AWS Lambda was created to handle tasks like uploading images or objects to Amazon S3, updating DynamoDB tables, responding to website clicks, and reacting to sensor readings from an IoT device. AWS Lambda can also be used to automatically provision back-end services triggered by custom HTTP requests, as well as “spin down” those services when they are not in use to save resources.
Nodejs is a JavaScript runtime environment that is open-source and cross-platform. It’s a well-liked tool for almost any project. Outside of the browser, Nodejs runs the V8 JavaScript engine, which is at the heart of Google Chrome.

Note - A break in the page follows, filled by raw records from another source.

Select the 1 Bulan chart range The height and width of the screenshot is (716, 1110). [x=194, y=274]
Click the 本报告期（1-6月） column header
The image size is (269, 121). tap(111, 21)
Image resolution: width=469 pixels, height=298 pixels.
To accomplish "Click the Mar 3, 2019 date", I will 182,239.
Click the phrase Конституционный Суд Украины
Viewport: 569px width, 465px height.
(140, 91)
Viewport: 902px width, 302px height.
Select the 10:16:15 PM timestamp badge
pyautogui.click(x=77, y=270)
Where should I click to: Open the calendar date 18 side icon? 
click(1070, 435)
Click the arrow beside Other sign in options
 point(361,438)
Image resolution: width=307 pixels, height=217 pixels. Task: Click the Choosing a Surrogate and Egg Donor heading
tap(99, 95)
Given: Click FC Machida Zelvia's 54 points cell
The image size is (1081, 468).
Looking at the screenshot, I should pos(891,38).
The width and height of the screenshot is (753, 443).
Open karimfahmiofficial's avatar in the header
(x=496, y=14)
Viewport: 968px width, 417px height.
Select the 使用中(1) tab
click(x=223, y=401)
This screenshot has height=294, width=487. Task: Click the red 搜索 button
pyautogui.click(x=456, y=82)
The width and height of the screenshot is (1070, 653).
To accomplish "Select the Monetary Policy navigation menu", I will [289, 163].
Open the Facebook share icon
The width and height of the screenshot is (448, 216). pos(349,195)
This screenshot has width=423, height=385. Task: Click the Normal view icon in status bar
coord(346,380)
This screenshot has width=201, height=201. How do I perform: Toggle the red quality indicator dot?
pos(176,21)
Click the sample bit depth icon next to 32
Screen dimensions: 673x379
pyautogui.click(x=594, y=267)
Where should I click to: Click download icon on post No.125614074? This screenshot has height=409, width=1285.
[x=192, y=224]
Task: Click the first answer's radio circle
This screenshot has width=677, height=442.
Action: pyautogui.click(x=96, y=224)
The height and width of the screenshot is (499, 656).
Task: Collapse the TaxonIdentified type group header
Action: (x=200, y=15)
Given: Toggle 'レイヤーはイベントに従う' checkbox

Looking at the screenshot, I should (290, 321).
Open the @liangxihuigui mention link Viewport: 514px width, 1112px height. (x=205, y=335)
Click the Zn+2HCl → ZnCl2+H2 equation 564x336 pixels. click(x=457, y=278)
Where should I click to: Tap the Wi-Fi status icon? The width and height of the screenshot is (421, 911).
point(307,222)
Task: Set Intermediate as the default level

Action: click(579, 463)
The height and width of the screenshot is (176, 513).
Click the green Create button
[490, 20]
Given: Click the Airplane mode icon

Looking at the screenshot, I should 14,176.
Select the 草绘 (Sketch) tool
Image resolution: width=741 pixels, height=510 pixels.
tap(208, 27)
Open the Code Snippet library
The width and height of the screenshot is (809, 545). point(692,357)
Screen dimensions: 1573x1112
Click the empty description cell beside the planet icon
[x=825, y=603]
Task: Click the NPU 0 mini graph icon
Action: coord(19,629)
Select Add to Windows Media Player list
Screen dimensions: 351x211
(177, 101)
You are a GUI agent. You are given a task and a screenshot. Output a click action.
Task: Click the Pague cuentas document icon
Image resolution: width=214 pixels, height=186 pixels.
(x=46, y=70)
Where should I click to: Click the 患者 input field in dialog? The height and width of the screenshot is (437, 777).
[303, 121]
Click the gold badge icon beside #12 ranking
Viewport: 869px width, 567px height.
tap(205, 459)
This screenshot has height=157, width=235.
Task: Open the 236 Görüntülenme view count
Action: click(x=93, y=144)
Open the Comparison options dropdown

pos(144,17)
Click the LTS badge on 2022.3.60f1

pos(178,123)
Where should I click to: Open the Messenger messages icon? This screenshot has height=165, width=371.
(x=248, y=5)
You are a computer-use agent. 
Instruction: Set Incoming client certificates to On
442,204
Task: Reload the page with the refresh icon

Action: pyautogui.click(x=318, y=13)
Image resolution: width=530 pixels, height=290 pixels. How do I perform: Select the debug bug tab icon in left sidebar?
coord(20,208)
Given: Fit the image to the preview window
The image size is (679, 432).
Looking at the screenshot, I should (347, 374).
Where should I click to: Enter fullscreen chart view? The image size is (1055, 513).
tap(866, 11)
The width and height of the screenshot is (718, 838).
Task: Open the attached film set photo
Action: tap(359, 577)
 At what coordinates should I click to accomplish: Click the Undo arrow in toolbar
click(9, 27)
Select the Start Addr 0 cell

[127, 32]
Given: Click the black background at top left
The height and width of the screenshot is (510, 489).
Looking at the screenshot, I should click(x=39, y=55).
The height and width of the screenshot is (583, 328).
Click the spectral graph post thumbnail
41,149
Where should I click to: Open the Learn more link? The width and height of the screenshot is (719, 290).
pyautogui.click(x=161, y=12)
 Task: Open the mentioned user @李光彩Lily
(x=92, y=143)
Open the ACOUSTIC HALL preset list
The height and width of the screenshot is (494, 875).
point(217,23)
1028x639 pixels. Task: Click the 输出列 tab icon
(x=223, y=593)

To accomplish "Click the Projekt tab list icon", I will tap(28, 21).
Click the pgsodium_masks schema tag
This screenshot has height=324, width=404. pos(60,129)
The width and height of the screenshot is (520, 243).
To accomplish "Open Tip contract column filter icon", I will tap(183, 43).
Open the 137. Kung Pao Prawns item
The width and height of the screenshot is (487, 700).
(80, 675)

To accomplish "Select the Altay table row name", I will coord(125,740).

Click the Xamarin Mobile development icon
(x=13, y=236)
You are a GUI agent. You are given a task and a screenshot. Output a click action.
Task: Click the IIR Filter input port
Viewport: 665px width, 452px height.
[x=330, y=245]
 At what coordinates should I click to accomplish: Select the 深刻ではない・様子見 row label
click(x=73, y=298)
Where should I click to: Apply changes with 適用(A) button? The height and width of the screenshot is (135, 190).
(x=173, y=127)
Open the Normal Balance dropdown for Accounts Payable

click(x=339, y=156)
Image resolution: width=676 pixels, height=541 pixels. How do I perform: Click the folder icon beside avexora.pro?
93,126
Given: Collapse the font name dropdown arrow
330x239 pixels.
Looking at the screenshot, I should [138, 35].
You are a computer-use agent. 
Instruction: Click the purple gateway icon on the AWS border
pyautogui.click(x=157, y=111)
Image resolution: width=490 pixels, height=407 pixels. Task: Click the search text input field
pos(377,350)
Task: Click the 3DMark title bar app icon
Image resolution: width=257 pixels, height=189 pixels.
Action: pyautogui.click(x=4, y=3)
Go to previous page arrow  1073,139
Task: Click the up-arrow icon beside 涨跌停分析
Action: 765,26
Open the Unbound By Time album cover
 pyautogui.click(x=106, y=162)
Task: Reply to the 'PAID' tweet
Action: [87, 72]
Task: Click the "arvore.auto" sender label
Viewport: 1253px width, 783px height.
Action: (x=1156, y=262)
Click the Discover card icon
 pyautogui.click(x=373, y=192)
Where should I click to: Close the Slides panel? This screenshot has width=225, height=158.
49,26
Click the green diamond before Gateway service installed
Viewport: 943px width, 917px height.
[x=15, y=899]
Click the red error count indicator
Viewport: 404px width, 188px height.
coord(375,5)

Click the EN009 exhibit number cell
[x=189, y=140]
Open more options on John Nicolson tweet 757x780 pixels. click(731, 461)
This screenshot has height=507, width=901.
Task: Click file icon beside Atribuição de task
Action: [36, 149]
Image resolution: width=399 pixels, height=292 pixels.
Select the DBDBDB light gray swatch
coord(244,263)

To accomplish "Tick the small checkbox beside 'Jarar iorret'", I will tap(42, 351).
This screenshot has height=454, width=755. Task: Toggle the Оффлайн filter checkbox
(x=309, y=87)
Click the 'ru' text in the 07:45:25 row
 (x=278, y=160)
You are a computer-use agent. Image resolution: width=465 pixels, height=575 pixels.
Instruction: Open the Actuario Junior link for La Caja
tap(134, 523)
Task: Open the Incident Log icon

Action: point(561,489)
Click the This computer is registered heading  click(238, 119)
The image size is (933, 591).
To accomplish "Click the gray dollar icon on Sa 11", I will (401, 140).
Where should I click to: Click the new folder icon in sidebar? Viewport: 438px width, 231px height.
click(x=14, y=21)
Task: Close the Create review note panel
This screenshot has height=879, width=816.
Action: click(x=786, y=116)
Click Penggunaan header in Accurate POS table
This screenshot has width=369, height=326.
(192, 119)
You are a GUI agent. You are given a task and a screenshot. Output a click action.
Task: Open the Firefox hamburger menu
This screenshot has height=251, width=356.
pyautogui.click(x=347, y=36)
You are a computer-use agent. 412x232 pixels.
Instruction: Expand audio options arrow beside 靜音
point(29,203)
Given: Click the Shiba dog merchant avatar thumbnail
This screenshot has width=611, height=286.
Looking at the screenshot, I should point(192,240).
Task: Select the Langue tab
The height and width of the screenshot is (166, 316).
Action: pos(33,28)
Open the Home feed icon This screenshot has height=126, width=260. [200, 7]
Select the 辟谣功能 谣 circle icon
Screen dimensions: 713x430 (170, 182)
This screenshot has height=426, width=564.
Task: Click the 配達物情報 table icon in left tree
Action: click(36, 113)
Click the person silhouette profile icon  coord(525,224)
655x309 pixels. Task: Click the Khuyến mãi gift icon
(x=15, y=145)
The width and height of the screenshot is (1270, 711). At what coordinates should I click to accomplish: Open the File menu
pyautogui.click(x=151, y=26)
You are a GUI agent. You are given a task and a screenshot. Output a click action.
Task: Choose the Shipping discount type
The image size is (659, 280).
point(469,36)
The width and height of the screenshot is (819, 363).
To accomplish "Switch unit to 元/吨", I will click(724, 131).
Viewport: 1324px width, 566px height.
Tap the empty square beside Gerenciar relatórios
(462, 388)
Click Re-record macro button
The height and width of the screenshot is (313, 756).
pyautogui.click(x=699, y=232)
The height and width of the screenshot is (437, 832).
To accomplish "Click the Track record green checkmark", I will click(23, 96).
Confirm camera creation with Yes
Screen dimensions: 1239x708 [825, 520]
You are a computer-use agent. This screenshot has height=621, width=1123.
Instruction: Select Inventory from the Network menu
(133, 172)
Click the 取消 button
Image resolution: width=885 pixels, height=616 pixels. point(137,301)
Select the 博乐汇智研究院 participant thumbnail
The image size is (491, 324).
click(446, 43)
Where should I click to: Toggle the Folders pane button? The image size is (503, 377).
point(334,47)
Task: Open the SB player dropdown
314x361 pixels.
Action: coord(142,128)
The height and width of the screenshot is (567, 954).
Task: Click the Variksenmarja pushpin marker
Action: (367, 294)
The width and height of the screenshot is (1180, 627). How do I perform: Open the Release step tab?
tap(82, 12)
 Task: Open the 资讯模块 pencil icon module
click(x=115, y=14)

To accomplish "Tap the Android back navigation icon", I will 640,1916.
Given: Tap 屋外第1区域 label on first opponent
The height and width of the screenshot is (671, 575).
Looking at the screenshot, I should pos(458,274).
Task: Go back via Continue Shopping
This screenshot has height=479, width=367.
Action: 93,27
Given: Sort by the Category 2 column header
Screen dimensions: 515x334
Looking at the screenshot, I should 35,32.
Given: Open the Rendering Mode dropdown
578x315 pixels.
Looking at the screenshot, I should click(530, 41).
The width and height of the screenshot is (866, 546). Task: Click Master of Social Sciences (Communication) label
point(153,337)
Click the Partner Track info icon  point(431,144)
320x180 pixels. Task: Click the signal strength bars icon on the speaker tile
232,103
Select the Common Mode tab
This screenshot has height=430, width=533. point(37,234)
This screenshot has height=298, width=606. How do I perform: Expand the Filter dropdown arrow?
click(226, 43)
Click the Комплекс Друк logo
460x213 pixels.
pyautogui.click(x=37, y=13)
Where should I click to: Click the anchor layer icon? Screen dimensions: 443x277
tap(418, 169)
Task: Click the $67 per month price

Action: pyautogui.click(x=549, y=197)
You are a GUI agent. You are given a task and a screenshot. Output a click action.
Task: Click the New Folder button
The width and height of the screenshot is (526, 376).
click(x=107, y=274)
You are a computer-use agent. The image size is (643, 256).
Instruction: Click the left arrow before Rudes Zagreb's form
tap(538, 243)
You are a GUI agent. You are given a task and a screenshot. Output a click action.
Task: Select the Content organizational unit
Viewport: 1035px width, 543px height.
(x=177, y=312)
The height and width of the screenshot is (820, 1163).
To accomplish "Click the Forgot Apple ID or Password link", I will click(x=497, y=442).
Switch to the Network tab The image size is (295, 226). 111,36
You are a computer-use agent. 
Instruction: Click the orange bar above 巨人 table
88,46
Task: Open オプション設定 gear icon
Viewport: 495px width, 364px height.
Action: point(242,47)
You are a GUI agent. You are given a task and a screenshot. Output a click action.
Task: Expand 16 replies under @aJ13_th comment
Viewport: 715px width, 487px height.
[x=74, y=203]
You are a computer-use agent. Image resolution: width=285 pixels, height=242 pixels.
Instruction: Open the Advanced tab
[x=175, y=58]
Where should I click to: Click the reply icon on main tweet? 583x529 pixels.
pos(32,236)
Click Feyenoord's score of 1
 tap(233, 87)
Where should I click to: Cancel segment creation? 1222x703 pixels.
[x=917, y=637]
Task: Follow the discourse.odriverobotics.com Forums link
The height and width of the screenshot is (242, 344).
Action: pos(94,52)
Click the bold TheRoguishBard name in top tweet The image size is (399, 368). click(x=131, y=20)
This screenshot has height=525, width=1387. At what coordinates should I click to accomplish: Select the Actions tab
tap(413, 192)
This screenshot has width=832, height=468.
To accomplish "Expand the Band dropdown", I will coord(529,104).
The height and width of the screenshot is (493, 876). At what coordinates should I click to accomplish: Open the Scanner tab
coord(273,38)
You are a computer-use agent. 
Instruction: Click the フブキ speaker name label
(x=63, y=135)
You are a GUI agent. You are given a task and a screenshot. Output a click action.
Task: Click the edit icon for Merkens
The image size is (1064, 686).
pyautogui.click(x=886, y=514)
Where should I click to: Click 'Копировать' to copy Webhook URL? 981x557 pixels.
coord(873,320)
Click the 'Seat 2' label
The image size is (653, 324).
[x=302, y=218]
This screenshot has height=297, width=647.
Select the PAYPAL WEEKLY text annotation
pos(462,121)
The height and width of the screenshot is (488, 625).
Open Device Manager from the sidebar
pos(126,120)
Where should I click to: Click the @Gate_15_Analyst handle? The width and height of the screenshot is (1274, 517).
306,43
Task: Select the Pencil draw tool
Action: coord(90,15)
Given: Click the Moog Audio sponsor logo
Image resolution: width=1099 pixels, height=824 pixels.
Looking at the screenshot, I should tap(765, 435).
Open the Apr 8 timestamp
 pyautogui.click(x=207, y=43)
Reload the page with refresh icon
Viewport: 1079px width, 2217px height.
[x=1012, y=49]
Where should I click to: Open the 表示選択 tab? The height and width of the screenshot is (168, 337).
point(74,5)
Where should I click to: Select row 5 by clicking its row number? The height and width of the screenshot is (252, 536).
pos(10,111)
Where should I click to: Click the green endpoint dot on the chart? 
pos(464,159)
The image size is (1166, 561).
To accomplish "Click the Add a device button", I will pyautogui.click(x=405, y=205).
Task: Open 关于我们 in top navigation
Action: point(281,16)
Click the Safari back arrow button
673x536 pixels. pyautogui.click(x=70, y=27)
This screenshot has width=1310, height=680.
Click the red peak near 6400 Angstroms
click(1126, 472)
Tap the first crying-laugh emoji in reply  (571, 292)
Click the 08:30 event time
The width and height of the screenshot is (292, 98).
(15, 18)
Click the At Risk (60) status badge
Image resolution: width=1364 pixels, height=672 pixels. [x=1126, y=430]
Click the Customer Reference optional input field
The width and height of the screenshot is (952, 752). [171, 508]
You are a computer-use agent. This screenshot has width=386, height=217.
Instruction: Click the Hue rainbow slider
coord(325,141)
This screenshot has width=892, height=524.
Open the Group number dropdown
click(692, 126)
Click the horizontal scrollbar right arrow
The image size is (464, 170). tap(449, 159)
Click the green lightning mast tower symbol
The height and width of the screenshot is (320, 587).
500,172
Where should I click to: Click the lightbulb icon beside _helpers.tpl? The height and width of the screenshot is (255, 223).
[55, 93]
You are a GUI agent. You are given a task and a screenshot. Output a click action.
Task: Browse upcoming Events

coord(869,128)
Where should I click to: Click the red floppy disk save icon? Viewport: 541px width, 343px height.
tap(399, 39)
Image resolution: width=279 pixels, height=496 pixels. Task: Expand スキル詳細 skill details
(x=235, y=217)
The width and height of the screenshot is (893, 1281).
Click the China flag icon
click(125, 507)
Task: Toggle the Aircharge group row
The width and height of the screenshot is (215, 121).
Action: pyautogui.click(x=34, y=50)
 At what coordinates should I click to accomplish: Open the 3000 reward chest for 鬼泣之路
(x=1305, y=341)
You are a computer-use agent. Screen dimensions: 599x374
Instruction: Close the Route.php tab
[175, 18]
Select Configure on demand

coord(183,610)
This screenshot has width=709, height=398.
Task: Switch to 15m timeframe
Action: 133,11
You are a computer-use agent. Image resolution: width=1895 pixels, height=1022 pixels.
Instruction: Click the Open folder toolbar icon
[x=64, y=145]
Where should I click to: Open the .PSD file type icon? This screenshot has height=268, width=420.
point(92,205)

As a result, Nodejs is extremely fast.
This article extensively describes AWS Lambda Nodejs Functions and Applications. It also talks about AWS Lambda and Nodejs.
What is AWS Lambda?
AWS Lambda is a serverless compute service that is triggered by events that allow you to run code for virtually any application or backend service without having to provision or manage servers. You can call Lambda from more than 200 AWS services and SaaS apps, and you only pay for what you use.
The term “serverless” computing refers to the fact that you don’t need to run these functions on your servers. AWS Lambda is a fully managed service that handles all of your infrastructure requirements.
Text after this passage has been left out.